Drugs Increase Breast Cancer Progression-Free Survival

Overall survival unchanged

THURSDAY, Dec. 28 (HealthDay News) -- Lapatinib plus capecitabine significantly increase the time to progression, but not overall survival, compared with capecitabine alone, in women with advanced breast cancer who have failed other treatments, according to a study in the Dec. 28 issue of the New England Journal of Medicine.

Charles E. Geyer, M.D., from the Allegheny General Hospital in Pittsburgh, and colleagues randomly assigned 324 women with HER2-positive advanced or metastatic breast cancer who had failed chemotherapy plus trastuzumab to capecitabine alone or combined with lapatinib.

The researchers found that the combined therapy significantly increased the median time to progression (8.4 versus 4.4 months, hazard ratio 0.49). There was no increase in toxic effects, including cardiotoxicity, with combined therapy. Women receiving combination therapy tended to have a higher tumor response rate and fewer central nervous system metastases. However, survival was similar in the two groups, with 22 percent mortality, the report indicates.

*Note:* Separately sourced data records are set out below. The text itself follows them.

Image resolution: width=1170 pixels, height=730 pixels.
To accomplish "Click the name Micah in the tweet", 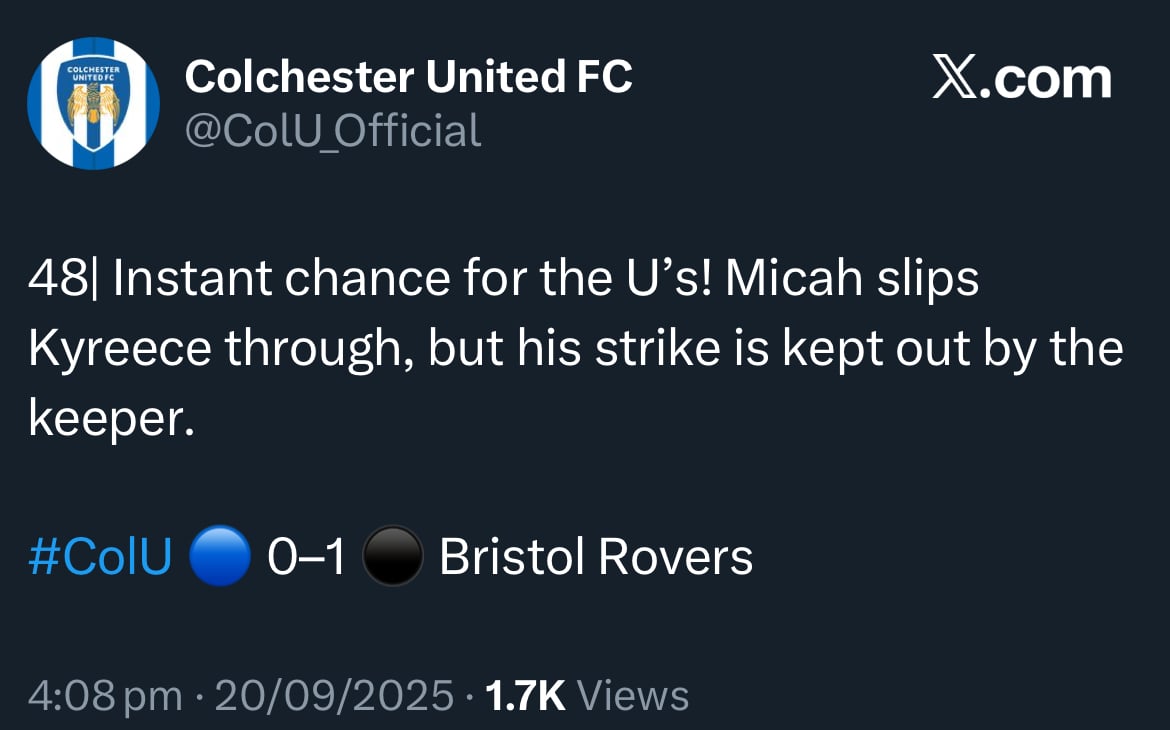I will click(794, 278).
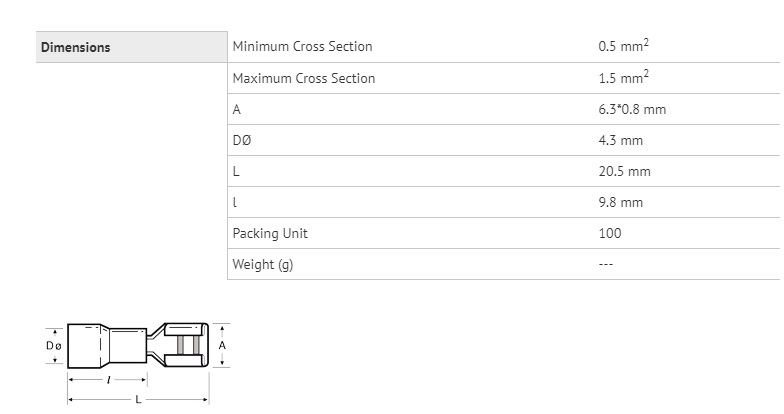Click the packing unit value 100
784x414 pixels.
coord(610,234)
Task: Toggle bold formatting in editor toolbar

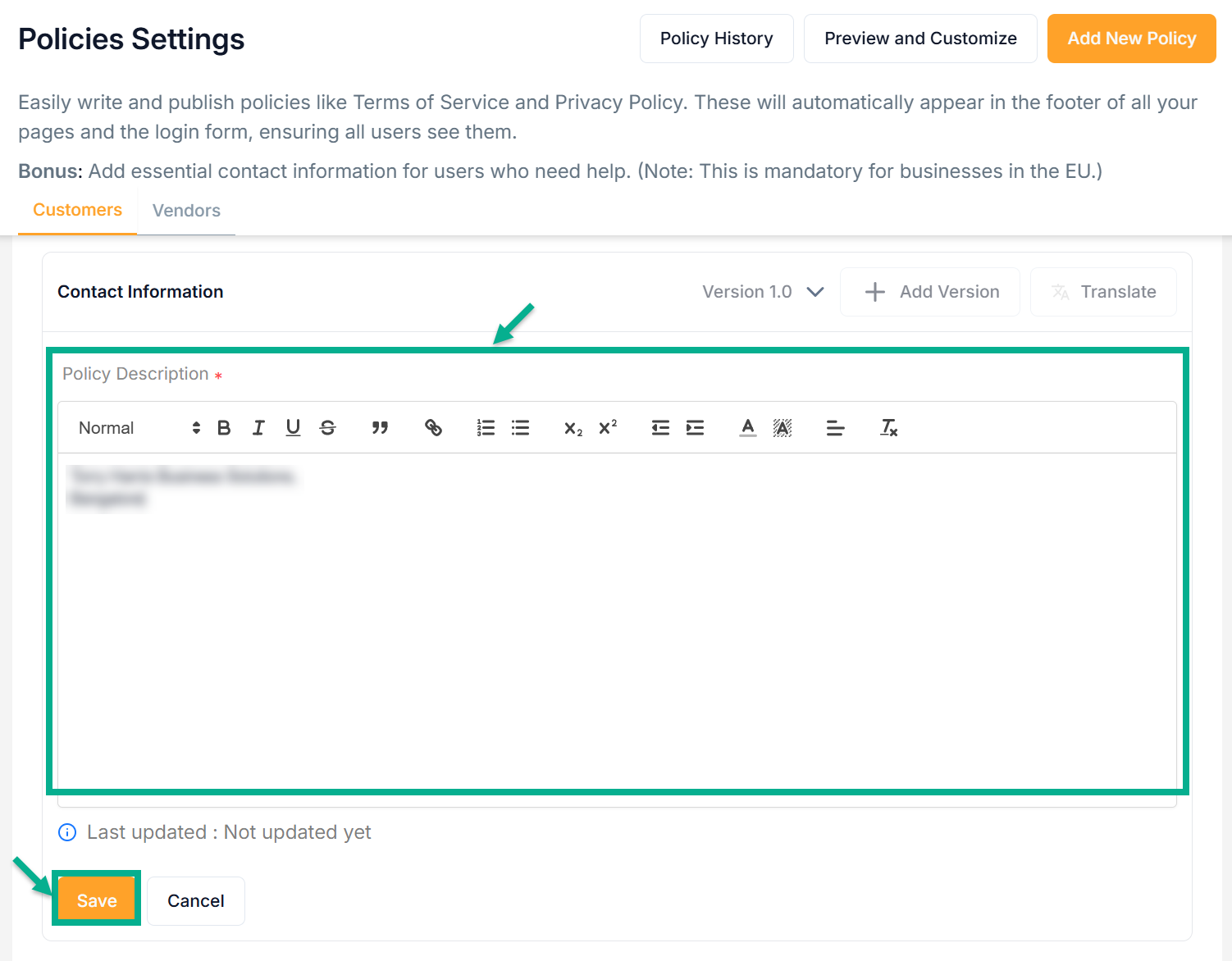Action: pyautogui.click(x=224, y=428)
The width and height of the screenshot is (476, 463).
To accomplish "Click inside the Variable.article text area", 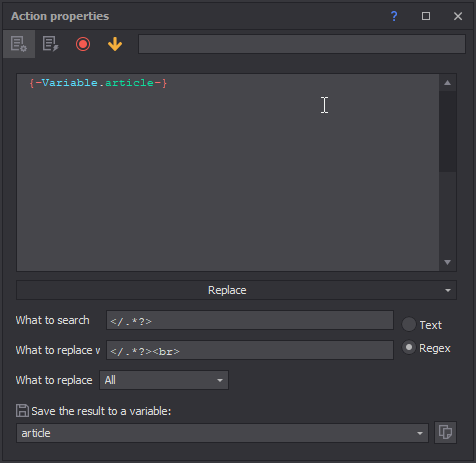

"The results provide support for the use of lapatinib and capecitabine in women with progression of HER2-positive breast cancer after treatment with trastuzumab," Geyer and colleagues conclude. "The findings also warrant evaluation of the role of lapatinib, which has a mechanism of action distinct from that of trastuzumab, earlier in the treatment of HER2-positive breast cancer."

The study was supported by GlaxoSmithKline.